20 Scientific Autonomy
Can an intelligent system decide what it needs to discover next?
Area 20: Scientific Autonomy
Master Question
Can an intelligent system decide what it needs to discover next?
What We Want to Discover
Beyond executing a fixed task, a system could in principle identify gaps in its own knowledge, design an experiment to close them, and update its beliefs based on the outcome. This area studies whether that loop can be automated in a meaningful way, what counts as a genuinely informative experiment from the system’s own point of view, and how such a system should judge when it has learned enough.
Why It Matters
Every project in this portfolio ends with open questions.
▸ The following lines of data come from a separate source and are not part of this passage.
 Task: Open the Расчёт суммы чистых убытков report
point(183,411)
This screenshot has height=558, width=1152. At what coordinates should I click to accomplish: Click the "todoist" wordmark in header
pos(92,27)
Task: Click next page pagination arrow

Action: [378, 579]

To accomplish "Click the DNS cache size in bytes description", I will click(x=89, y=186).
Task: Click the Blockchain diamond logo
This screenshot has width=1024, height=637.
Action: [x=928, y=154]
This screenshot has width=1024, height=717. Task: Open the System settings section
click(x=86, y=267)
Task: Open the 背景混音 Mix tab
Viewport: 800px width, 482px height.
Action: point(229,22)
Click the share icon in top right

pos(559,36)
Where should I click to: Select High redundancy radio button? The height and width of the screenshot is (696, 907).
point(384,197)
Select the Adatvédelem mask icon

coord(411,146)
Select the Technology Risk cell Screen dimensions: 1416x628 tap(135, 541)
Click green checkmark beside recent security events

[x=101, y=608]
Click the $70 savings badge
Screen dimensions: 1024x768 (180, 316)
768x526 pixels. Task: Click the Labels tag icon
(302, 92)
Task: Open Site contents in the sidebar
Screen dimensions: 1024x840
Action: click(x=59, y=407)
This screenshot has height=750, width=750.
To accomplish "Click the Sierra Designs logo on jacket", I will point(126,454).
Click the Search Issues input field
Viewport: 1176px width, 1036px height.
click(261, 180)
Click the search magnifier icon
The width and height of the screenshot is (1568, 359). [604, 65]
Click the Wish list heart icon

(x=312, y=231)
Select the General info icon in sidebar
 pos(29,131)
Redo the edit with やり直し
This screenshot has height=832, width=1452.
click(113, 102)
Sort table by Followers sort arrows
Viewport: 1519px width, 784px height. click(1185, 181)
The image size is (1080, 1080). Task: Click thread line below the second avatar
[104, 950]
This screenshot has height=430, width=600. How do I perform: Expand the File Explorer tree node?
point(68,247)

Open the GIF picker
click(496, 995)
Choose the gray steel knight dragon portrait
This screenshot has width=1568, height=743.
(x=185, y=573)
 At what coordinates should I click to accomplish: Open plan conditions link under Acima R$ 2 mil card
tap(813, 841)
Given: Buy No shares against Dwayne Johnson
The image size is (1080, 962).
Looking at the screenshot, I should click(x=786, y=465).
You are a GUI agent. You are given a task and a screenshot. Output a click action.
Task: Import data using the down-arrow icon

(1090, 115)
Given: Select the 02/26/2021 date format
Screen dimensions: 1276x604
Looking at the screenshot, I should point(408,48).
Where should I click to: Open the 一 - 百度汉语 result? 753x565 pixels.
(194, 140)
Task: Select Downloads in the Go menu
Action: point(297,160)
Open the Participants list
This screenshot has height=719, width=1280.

This area asks whether the process of turning an open question into a designed experiment, which is currently a human activity throughout this portfolio, can itself become partly autonomous.
Core Concepts
- Active learning and experimental design
- Bayesian optimization for experiment selection
- Curiosity driven exploration
- Automated hypothesis generation
- Information gain as an objective
Relevant Disciplines
- Philosophy of science
- Statistics, particularly optimal experimental design
- History and sociology of science
Potential Mimicry Sources
- The scientific method itself as a human cognitive process
- Trial and error learning in animal exploration
- Peer review as a form of hypothesis filtering
Projects
No projects yet.
Active Questions
No projects yet, so there are no active derived questions to report.
Key Findings Across Projects
Pending. No projects in this area have produced findings yet.
Unresolved Questions
Pending.
Connections to Other Areas
Pending. Connections will be identified as projects in this area develop.